Additionally, many trials focused only on outcomes related to depression and ignored the influence of interventions on the quality of life, side effects and dropout rate, which made the evidence for these outcomes less convincing.

Furthermore, all these trials were conducted in China, while CHM is also commonly used in other Asian countries, such as Japan, Vietnam, and Korea; thus, the possibility of potential language bias could not be ruled out.

Implications for practice

This review revealed that several CHMs could generate beneficial clinical effects and appeared to be safer than conventional treatments for the treatment of depression in patients with cancer. For patients who take antidepressants or undergo psychological treatments, the addition of CHM as an adjuvant therapy is suggested.

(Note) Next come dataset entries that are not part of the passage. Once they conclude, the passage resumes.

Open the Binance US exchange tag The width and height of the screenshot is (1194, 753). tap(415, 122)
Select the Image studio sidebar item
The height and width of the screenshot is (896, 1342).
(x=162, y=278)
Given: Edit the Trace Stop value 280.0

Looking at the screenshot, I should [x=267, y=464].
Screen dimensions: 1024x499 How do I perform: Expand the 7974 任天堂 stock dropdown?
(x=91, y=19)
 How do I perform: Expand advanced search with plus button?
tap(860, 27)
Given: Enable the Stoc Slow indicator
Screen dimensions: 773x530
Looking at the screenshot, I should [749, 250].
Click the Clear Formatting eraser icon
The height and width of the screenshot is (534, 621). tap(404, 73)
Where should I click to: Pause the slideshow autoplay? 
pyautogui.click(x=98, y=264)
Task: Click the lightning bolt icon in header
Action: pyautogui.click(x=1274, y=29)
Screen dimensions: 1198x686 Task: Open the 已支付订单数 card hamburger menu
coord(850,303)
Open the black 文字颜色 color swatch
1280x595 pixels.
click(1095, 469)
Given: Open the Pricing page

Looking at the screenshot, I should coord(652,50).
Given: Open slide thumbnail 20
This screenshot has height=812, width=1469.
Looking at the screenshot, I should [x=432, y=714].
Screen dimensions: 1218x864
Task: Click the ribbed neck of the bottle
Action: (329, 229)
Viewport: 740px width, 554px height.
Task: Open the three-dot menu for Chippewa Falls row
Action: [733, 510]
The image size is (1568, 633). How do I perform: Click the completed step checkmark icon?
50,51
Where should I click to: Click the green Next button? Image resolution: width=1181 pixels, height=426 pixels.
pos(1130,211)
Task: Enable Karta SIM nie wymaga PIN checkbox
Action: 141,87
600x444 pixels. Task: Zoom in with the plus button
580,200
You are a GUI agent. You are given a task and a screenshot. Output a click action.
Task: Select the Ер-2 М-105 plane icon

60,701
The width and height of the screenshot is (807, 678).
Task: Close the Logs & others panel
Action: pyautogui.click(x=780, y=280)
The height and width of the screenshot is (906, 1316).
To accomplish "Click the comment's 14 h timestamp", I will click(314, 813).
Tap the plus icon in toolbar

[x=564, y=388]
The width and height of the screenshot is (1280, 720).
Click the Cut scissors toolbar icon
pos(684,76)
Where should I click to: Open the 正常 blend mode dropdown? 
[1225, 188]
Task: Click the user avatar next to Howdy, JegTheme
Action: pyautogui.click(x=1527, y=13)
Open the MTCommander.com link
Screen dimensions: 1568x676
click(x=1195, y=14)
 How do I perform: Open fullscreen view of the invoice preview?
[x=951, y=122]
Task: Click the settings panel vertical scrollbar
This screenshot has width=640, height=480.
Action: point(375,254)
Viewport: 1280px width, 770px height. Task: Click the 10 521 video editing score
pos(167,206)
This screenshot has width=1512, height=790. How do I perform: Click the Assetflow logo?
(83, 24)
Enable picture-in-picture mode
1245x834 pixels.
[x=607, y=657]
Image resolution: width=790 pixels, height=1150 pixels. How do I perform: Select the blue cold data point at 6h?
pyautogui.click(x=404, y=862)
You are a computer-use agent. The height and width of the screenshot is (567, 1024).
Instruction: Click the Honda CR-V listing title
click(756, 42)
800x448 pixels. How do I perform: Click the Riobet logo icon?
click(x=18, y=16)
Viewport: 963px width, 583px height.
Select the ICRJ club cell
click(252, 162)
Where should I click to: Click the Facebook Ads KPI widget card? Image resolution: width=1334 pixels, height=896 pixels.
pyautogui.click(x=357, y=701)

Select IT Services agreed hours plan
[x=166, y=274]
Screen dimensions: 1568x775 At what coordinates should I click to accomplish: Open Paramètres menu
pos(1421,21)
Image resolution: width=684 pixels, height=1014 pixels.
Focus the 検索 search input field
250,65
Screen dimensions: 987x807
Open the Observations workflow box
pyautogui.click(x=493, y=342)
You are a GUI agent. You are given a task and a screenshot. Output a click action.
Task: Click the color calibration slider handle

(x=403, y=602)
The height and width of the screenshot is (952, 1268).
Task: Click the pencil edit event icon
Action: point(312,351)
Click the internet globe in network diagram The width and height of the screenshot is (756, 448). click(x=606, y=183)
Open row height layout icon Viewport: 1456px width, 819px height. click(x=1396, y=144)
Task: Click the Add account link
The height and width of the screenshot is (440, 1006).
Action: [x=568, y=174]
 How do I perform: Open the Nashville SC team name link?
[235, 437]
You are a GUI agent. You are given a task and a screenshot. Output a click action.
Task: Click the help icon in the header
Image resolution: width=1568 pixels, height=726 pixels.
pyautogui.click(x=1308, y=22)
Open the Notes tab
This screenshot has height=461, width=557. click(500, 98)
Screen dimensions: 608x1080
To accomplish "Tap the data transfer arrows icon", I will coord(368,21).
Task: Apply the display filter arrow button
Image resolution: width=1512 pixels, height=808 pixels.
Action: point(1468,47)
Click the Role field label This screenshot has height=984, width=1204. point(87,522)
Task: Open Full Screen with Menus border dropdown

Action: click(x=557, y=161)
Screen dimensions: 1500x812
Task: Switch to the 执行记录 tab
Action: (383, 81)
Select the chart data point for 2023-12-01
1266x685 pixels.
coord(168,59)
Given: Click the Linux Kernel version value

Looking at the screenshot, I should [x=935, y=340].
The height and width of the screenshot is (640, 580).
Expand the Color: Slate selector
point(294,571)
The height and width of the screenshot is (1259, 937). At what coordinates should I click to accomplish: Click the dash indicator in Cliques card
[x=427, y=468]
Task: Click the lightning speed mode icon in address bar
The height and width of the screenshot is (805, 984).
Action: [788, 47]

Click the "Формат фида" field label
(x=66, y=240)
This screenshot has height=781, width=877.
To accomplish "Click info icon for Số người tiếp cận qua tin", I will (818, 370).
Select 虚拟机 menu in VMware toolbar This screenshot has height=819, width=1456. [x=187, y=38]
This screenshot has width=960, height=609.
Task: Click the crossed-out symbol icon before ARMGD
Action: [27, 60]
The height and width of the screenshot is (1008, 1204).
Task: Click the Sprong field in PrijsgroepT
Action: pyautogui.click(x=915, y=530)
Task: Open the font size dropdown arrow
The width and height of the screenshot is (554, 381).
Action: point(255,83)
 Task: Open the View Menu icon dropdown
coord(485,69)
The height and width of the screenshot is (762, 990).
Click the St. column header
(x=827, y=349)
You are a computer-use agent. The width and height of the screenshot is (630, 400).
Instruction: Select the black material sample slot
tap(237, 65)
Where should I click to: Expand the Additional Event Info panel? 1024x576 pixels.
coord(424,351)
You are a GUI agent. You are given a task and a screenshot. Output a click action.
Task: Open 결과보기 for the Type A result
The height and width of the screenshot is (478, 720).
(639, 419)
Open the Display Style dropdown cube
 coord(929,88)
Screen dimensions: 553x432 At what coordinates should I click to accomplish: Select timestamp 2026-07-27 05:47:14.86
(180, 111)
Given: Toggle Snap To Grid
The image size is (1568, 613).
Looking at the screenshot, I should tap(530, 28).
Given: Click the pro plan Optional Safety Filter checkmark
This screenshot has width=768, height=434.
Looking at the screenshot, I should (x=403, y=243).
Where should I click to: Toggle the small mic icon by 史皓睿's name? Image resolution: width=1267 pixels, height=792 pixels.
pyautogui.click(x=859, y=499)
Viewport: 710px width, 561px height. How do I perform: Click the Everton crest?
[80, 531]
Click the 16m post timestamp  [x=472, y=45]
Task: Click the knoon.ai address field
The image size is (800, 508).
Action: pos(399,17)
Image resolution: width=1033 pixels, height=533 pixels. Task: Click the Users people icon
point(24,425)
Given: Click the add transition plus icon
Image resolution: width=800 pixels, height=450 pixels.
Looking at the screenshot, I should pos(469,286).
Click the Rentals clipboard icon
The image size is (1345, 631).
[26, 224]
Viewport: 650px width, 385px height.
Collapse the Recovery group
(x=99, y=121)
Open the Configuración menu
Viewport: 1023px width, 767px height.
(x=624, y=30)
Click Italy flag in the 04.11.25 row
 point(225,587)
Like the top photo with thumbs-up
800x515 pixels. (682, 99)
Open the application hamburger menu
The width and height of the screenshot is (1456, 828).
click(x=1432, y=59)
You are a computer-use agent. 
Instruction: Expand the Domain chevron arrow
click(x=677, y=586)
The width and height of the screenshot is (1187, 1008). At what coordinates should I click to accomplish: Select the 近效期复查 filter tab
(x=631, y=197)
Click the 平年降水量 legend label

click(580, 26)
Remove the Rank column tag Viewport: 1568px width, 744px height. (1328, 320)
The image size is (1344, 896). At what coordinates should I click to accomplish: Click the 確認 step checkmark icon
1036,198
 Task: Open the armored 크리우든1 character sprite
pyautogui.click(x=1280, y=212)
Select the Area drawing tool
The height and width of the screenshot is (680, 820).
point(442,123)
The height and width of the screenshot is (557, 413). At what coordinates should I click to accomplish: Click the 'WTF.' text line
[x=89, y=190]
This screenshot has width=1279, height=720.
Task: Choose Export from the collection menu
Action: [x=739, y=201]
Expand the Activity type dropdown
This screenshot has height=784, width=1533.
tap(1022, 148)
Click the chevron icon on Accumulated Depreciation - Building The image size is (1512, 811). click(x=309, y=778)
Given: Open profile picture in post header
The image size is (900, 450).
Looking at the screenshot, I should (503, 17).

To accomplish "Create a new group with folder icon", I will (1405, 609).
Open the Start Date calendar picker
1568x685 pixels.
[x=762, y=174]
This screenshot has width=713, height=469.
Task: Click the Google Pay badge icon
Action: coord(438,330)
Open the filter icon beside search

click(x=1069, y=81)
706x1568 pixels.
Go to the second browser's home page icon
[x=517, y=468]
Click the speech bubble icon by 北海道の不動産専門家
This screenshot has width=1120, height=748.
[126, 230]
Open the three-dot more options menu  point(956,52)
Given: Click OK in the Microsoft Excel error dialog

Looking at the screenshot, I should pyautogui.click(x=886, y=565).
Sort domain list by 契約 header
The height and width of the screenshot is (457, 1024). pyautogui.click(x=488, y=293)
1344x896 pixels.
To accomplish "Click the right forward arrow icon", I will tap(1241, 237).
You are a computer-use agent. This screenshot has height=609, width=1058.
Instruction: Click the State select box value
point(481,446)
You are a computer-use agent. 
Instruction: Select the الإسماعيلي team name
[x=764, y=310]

However, based on the available evidence, CHM cannot replace antidepressants entirely, although CHM is a promising option when patients find the side effects of antidepressants intolerable. Twelve different types of herbal medicines were tested in these trials; Xiao Yao decoction and its modifications were the most frequently used, followed by Banxia Houpo decoction combined with Liu Junzi decoction, Chaihu Shugan decoction, and Ganmai Dazao decoction.

Suggestions for future research

More rigorous multi-center RCTs with comprehensive and transparent reporting are warranted in the future. Several studies have been published that aimed to improve the quality of RCTs for CHM, and it is suggested that researchers receive systemic training regarding clinical trial design, pre-register their trials with the relevant platforms, collaborate with researchers in different fields and adopt the CONSORT checklist as the reporting quality standard [59,60,61]. More outcomes should be examined, including quality of life, the effects of overdoses and the use of CHM during pregnancy and lactation. Participants should also be followed for an extended period to assess the long-term effects of the treatment. In addition, it is challenging to summarize the effect of a particular formula because the CHM interventions varied among these trials. Although Xiao Yao decoction seemed to be more effective than the other decoctions tested, further analysis was not conducted due to the limited data. To overcome this problem, clinical trials could enroll patients with specific syndromes and administer standardized CHM interventions.

Conclusions

According to the investigation of the twelve herbal preparations, the CHM intervention appears to alleviate depressive symptoms for cancer patients, either alone or in combination with antidepressants or psychological treatments. However, a high risk of bias and high heterogeneity made the mean estimates uncertain. Well-designed trials with comprehensive and transparent reporting are warranted in the future. More homogeneous trials are required for a meta-analysis to determine which herbal prescriptions or specific herbs are effective in different combinations.